Lo so, sono minuzie. Se però si prova a leggere ad alta voce questa frase, qualcosa attira l’orecchio. Allora gli occhi ripassano per due, tre volte le parole, finché non trovano la soluzione:

riscosse

rispose

Esatto, minuzie. Non è il caso, eccetera eccetera. O sì? I lettori non badano a questi dettagli. Vero: però è meglio che ci badi l’autore. Perché poi trova il lettore che invece ama da morire questo genere di attenzioni. Questo amore per la parola, persino per i suoni. E se tutti cercano un editore, dovrebbero almeno avere altrettanta cura per chi legge, o meglio: per una piccola categoria di lettori. Quello attenti. In Italia credo non siano più di 700…
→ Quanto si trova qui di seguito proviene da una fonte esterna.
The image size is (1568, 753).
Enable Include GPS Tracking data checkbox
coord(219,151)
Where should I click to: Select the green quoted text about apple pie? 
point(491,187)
Sono quasi certo che certe cose riescano comunque a sfuggirmi, e quindi ci sarà di peggio. A volte, dopo mesi riprendo un racconto e trovo delle cose che non si possono e non si devono condividere. Mi accompagneranno nella tomba, e ne sono felice; ma sono talmente tante che alla fine credo che ci starò stretto.

Siccome si scrive per tendere all’arte, questi aspetti non possono essere tralasciati. E anche se in un primo momento dici: “Al diavolo, ho letto quel libro dove c’era di peggio!”. Dopo qualche minuto, o forse sono giorni, torni sui tuoi passi.

“Ma io non sono quello là!” E correggi.

Ecco perché bisogna lasciar riposare una storia. Rileggerla con calma, meglio ancora stamparla e procedere con il celeberrimo sistema della matita e del righello. E se si hanno un paio d’occhi disposti a darci un’occhiata, meglio ancora.